素材の甘味を活かしたいなら、お砂糖は少なめがいいと思う。


-甘い脳内コンフィチュール-


「ミク……」

と、あの人が私の名前を呼ぶ度に、頭から砂糖をぶっかけられたイチゴのように真っ赤な顔をして絞まりない口元ヘラヘラさせながら「なぁに?」なんてかわいこぶったりしてた時もあったっけ……

ぐちゃぐちゃと砂糖と煮詰められた結果、私はコンフィチュールになって、恋や愛が甘いだけじゃなくて、ほのかな酸味や、苦みがあったことも忘れてしまった。
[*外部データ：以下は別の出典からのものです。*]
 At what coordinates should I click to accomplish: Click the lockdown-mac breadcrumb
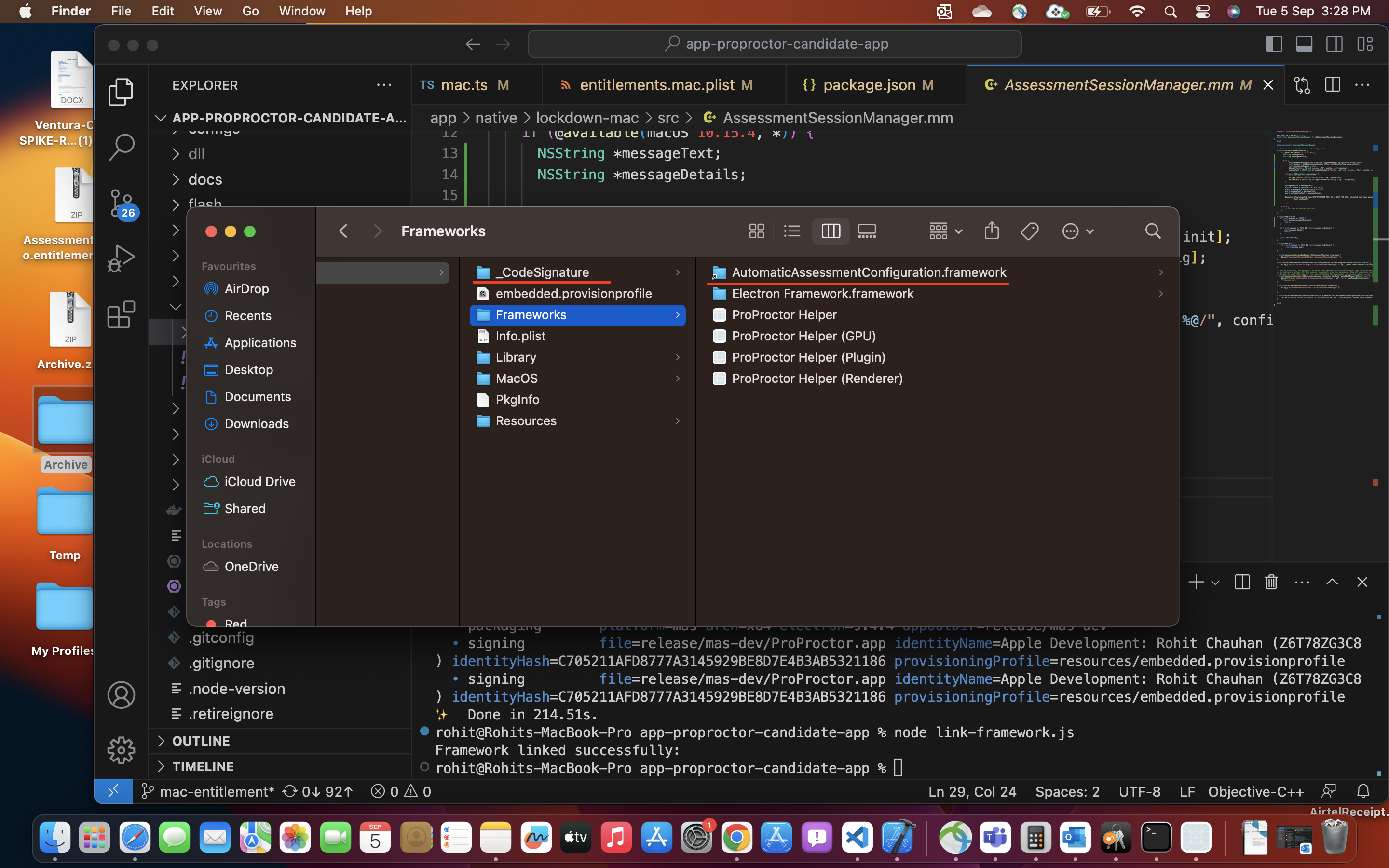click(587, 117)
ただただ甘いだけのコンフィチュールになった私は、マスターの甘い囁きにレモンのハチミツ漬けみたいになっている双子や、ピンクレモネードみたいにお洒落に気取る後輩の隣で、一つため息をふぅと付きながらパンに塗りたくられる日を待っているだけの時間を送る。

甘いだけになってしまった自分の魅力がわからない。
もう新鮮なわけでもない、煮詰められた存在、まるでコンフィチュール。

コンフィチュールは単体で食べるもんじゃなくて、私は同じように単体な事が寂しくて縋る場所を探してた。

それで好きになったはずなのに今は名前を呼ばれても心は弾まないし、顔も赤くならない。

けろりとした顔で
「ミク?」
「なぁに?お兄ちゃん」
なんて、返事をする。

好きだった時お兄ちゃんって呼ぶのも止めてたの気付いてたかな。

私知ってしまったから。

アイスにコンフィチュールじゃあまったるくて、
アイスには、ブランデーがよく合うってことに。

それは、私には出せない大人の味だって。

その事には自分で気付いた。
だから私はアイスを諦めて、コンフィチュールにぴったりなパンを探すことにした。

ただそれだけのこと。

不思議と涙は出なかった。
苦しくもなかった。

甘いだけのコンフィチュールが、脳から湧き出てるかのように私の思想を麻痺させていた。

コンフィチュールになった私が歌う声は、甘く響いて

むしろ甘く響き過ぎて

たるいだけその歌は、マスターにも聴かれたくない程に酷いものだった……


歌が1番正直だった。


ああ、本当にコンフィチュールみたいにどろどろと溶けてしまえたらいいのに。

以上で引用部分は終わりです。